++++ TRECHO

Quando fui convidado a escrever algumas linhas sobre os caminhos da música instrumental, pensei inicialmente em fazer referência aos elementos contemporâneos e às informações que incidem sobre a realização da linguagem musical, e que raramente são assinalados, pela quase inexistente literatura especializada e, principalmente, pela velocidade impressionante em que acontecem. Partindo disso, lembrei-me de um concerto altamente instigante a que tive oportunidade de assistir recentemente em São Paulo e que traduz um pouco a idéia da contemporaneidade, remisturando elementos tecnológicos de ponta com uma referência musical histórica inventivamente revisitada. Ainda que não tenha sido protagonizado por um brasileiro, não vejo diferença, pois a única fronteira é aquela que separa a boa música da música ruim.

++++++++
++++ LISTAGEM DE DADOS

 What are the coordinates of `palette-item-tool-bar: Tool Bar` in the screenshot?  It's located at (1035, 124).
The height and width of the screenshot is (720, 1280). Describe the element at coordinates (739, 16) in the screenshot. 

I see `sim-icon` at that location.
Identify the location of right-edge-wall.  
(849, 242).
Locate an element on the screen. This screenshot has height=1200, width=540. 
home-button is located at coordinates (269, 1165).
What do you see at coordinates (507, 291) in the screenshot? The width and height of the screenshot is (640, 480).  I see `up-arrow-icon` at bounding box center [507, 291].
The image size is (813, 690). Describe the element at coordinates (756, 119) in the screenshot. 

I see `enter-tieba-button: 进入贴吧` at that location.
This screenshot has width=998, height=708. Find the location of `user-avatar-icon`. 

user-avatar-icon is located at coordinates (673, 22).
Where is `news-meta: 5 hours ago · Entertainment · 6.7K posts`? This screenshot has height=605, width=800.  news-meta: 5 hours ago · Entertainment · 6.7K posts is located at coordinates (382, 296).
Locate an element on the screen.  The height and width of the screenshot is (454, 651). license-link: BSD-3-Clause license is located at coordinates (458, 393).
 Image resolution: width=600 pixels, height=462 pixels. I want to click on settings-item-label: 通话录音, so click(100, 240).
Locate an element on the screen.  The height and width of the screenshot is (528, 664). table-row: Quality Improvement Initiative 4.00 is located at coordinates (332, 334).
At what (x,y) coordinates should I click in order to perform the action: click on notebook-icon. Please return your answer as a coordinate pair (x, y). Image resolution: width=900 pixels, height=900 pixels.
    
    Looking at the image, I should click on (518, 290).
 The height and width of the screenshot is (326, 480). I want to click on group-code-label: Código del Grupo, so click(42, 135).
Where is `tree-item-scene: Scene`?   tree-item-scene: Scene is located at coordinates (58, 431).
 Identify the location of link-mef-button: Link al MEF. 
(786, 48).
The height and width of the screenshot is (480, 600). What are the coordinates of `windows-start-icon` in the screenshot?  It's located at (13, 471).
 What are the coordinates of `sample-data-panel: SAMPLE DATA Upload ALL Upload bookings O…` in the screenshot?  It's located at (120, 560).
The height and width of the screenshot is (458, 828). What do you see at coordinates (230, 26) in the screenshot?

++++++++

## EXERCÍCIOS:
1. Por favor, devolva a parte do trecho sobre música instrumental que vai de "Quando fui convidado" até "da música ruim.", incluindo esta última.
2. Segundo o trecho sobre música instrumental, em que cidade aconteceu o concerto mencionado?

## RESPOSTAS EM ORDEM:
1.
Quando fui convidado a escrever algumas linhas sobre os caminhos da música instrumental, pensei inicialmente em fazer referência aos elementos contemporâneos e às informações que incidem sobre a realização da linguagem musical, e que raramente são assinalados, pela quase inexistente literatura especializada e, principalmente, pela velocidade impressionante em que acontecem. Partindo disso, lembrei-me de um concerto altamente instigante a que tive oportunidade de assistir recentemente em São Paulo e que traduz um pouco a idéia da contemporaneidade, remisturando elementos tecnológicos de ponta com uma referência musical histórica inventivamente revisitada. Ainda que não tenha sido protagonizado por um brasileiro, não vejo diferença, pois a única fronteira é aquela que separa a boa música da música ruim.

2. Em São Paulo.